Dive Brief:
- HHS is in the "fermenting stage" in developing a proposed rule overhauling the Stark Law that could come by the end of 2019, HHS Deputy Secretary Eric Hargan said Wednesday.
- In tandem, a separate proposed rule to modify the Anti-Kickback Statute is being developed by the HHS Office of Inspector General, according to Kimberly Brandt, CMS principal deputy administrator for operations.
- The goal is to balance allowing providers, insurers and manufacturers broader ability to coordinate value-based care arrangements while maintaining guardrails due to the "significant threat" of "potential program integrity vulnerability or other abuses," Hargan said.
Dive Insight:
The American Hospital Association, American Medical Association and AdvaMed are among those lobbying for changes to existing regulations to allow for new types of coordinated care and value-based arrangements.

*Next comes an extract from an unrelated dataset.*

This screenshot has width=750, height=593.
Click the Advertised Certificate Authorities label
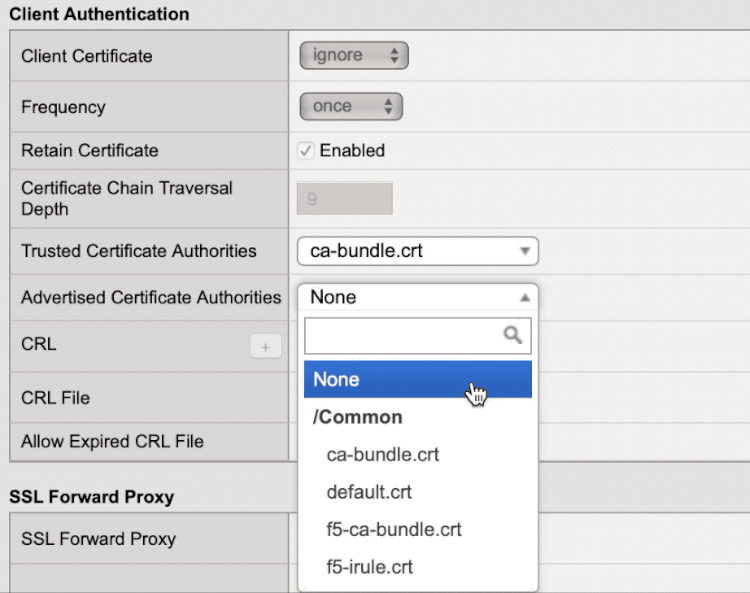click(151, 297)
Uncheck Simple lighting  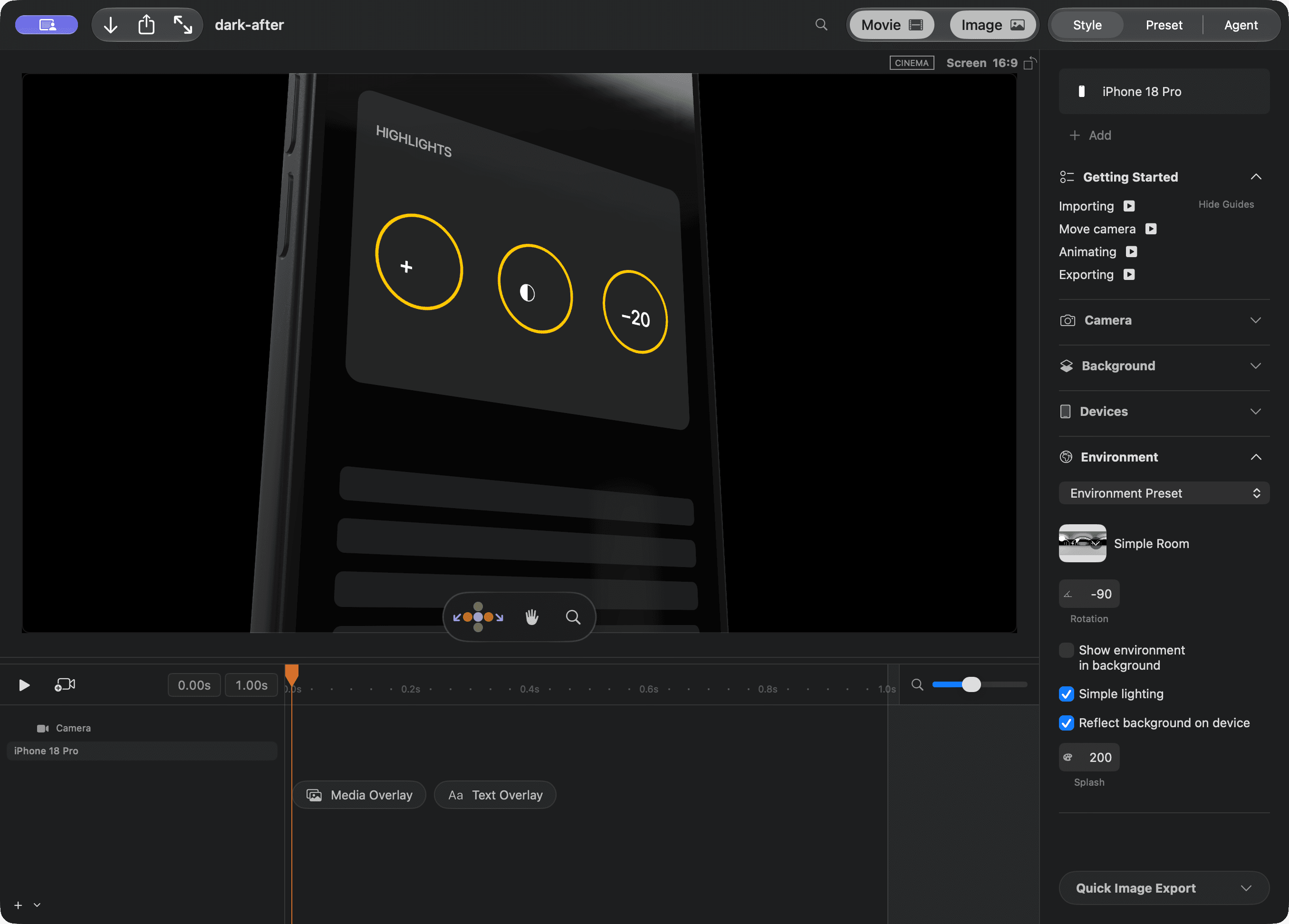pos(1066,694)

Hargan said that the Stark Law was created with good intentions to prevent physicians from referring patients to services they have a financial interest in under a fee-for-service system. But he argued the existing laws have incentivized consolidation within the healthcare industry.
"I am sympathetic to what the laws stand for as we all should be," Hargan said. "Rightly reformed, the exceptions and safe harbors within them can be reoriented, I believe, to help us transition to a new paradigm of value-based care."
The comments come a day after Sens. Bill Cassidy, R-La., and Mark Warner, D-Va., introduced draft legislation aiming to facilitate value-based arrangements connecting the price of a medical device or drug to the clinical effectiveness of the product.
Hargan said he is hopeful the Cassidy-Warner bill is "additive" and "in accord with what we do."
"This is not a legislative effort. The laws remain in place as is. This is a regulatory effort within the administration. This is an interpretation of laws, but it is not an effort to change those laws," Hargan said.
A Warner spokesperson said "it’s essential that Congress also" works towards reform that "preserves strong oversight while also encouraging additional innovation."
"Our office is aware of and supports the work being done at HHS to continue moving our health system toward one that pays for value over volume," a Warner spokesperson told MedTech Dive. "The discussion draft includes statutory language for narrow exemptions and it also gives the HHS Secretary additional authority via rulemaking."
Cassidy and Warner are asking for input on their draft legislation to be submitted by February 19.